[OpenAFS] Re: [OpenAFS-announce] OpenAFS client crashes on RHEL 5.10 and RHEL 6.5

Tue, 11 Mar 2014 14:54:29 -0400

On Tue, Mar 11, 2014 at 11:33:37AM -0500, Andrew Deason wrote:
> [Moving from openafs-info to openafs-devel.]
> 
> On Tue, 11 Mar 2014 11:45:47 -0400
> "J. Bruce Fields" <bfields@redhat.com> wrote:
> 
> > 	- d_materialise_unique: which was originally designed which
> > 	  distributed filesystems in mind, which have the special issue
> > 	  that the directory tree can be modified by other nodes without
> > 	  their knowledge, so they need to be ble to deal with lookup
> > 	  encountering an inode which was previously known under some
> > 	  other name.
> 
> I'm not clear on if this really helps, as I'm not completely sure what
> the effects of this are, but maybe you can clarify. It seems to just
> 'move' the dentry from one location to another, but I'm not sure if
> that's all. Say we have the following AFS mountpoints (which appear as
> directories, not e.g. vfsmounts or anything like that). These can be
> anywhere in the hierarchy:
> 
> /afs/.../parent1/dir1
> /afs/.../parent2/dir2
> 
> 'dir1' and 'dir2' are AFS mountpoints to the same place. So, they are
> effectively the same directory.
> 
> So if someone accesses dir1, say they have a reference to dentry
> 0x1234, which has d_name "dir1" and d_parent pointing to parent1.
> And say someone accesses dir2 while dir1 is still held open. With
> d_materialise_unique, it looks like they also get dentry 0x1234, but it
> is 'moved' so now its d_name is "dir2" and its d_parent points to
> parent2. Is that correct?

That's right.  (There's a yuchy corner case which makes this a little
unreliable: the lookup operation already has the i_mutex on the parent
directory, and we need other locks to do the move succesfully, but we
would have needed to acquire them in a different order--so
d_materialise_unique instead makes nonblocking attempts to get those
locks (these are the mutex_trylock's in __d_unalias) and returns -EBUSY
if that fails.  So you can get EBUSY on the lookup if there happens to
be, say, a rename going on at the same moment.)

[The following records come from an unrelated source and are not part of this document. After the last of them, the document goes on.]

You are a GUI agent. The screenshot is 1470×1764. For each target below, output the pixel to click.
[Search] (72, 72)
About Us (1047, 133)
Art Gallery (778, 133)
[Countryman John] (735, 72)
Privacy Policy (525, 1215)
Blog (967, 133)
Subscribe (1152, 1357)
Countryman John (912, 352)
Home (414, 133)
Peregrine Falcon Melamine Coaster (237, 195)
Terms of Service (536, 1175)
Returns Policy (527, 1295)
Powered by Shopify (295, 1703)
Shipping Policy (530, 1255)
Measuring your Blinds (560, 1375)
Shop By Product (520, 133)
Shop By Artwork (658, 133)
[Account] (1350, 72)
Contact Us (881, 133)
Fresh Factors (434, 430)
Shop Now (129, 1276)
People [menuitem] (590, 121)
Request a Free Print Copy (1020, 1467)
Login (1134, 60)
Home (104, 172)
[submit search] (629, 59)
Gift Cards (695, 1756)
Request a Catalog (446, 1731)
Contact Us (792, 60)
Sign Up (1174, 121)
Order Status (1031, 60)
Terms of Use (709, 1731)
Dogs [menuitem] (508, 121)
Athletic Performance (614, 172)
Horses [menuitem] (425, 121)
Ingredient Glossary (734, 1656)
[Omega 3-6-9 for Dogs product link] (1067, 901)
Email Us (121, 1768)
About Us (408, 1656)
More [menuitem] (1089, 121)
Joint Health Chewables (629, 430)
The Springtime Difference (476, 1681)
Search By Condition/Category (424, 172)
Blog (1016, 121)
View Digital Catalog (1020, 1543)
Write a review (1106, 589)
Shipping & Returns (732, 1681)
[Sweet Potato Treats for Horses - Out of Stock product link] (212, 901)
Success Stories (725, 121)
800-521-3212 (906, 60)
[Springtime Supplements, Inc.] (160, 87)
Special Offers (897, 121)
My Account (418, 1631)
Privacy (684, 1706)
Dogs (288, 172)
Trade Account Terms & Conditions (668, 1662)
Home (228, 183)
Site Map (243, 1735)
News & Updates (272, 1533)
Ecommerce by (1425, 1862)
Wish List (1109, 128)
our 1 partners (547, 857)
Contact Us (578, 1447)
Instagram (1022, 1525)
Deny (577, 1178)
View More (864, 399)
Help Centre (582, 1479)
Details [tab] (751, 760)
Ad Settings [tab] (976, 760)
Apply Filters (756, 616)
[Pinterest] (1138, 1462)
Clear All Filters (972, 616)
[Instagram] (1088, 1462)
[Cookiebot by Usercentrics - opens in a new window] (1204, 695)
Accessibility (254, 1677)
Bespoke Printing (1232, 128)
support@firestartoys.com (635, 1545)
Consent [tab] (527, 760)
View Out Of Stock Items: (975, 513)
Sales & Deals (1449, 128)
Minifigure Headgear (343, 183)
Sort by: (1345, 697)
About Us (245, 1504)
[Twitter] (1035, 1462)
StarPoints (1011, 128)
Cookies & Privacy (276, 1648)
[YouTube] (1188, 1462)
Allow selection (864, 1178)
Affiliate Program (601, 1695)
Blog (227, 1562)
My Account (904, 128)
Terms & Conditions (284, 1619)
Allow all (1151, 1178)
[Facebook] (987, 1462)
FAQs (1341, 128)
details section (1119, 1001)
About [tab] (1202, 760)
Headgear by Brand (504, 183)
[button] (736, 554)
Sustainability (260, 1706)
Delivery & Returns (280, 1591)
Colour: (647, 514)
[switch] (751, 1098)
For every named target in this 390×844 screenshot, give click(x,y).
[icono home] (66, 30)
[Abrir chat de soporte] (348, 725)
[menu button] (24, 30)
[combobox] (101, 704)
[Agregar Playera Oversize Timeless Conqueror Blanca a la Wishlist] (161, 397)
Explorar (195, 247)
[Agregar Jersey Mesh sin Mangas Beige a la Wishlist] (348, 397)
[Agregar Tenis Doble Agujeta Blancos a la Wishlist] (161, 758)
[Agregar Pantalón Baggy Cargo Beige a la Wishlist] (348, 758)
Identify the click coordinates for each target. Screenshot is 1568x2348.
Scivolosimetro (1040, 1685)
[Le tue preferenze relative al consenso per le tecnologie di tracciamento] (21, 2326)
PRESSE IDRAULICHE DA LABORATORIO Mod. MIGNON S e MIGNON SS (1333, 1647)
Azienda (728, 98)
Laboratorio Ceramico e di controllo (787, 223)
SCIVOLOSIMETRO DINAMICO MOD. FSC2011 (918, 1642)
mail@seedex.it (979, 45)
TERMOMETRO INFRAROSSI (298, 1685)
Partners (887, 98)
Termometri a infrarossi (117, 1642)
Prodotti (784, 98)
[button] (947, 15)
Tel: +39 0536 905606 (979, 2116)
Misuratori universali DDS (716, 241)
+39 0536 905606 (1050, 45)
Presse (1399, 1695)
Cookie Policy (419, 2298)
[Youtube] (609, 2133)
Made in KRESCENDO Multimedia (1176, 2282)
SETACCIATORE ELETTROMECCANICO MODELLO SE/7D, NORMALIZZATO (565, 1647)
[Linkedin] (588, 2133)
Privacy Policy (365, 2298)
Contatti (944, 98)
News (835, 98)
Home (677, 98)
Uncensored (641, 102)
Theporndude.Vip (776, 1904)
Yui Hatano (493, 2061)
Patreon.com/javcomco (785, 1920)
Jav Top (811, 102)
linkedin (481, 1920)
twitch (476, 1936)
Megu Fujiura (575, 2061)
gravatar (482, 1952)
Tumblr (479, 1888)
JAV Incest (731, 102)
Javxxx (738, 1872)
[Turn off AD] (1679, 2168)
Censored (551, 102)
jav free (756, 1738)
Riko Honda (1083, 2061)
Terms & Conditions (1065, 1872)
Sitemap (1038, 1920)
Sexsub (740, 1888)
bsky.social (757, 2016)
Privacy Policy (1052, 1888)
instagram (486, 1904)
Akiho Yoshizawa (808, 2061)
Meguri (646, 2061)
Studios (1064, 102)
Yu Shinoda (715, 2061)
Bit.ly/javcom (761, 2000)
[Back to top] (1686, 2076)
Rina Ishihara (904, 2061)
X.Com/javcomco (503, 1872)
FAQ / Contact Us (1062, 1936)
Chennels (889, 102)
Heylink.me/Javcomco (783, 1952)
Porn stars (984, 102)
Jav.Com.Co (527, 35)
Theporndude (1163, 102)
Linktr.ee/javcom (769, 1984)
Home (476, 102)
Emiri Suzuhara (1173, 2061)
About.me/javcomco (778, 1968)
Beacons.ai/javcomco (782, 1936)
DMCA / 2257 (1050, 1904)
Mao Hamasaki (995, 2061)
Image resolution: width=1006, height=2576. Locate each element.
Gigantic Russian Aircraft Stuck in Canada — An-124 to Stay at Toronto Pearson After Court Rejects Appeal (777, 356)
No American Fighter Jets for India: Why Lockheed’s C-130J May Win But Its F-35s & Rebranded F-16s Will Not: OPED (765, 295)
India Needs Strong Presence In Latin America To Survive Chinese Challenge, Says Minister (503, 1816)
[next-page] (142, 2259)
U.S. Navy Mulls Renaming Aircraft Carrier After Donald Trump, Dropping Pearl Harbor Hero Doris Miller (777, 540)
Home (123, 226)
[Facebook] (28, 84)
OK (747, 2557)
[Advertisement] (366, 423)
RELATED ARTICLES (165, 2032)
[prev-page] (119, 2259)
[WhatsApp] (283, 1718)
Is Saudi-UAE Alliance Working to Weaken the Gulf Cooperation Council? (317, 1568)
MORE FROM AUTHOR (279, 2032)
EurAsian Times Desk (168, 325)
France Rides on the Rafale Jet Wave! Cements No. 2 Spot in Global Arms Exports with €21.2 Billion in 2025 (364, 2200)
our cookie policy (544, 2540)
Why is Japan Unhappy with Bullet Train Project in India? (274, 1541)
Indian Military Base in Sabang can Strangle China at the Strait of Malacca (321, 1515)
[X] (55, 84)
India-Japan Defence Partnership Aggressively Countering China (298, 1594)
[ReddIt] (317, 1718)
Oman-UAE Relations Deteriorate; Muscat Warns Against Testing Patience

> It seems like that does not get rid of the problem, since someone (call
> it P1) could lookup dir1, and get back dentry 0x1234. Then someone else
> looks up dir2 and renames/moves dentry 0x1234. P1 now has a reference to
> dentry 0x1234, whose d_parent does not match the parent1, the directory
> where we looked up 'dir1'. As we've seen, that can cause a panic on the
> box (I'm glossing over how, if it's not readily apparent I can go into
> more detail.)
> 
> I would also guess this causes an ELOOP error when trying to access a
> mountpoint inside itself. That is maybe not the worst thing in the
> world, but does preclude access which was previously allowed.
> 
> And just to be clear, I wasn't really expecting there to be some other
> function to call that would make all of this "okay". I am working on
> something to use actual mount points (that is, not "AFS mountpoints",
> but 'struct vfsmount'/'struct mount' mountpoints). It is just a little
> difficult since we cannot use the builtin kernel functions to create new
> mountpoints.

Right, the vfs depends on the assumption that the directory tree is
really a tree.  d_splice_alias as currently implemented can violate that
assumption by creating multiple dentries pointing to the same directory,
but that really can cause deadlocks down the road, so it's a bug we
intend to fix.

Other filesystems, like NFS, do as you describe and create mountpoints.

--b.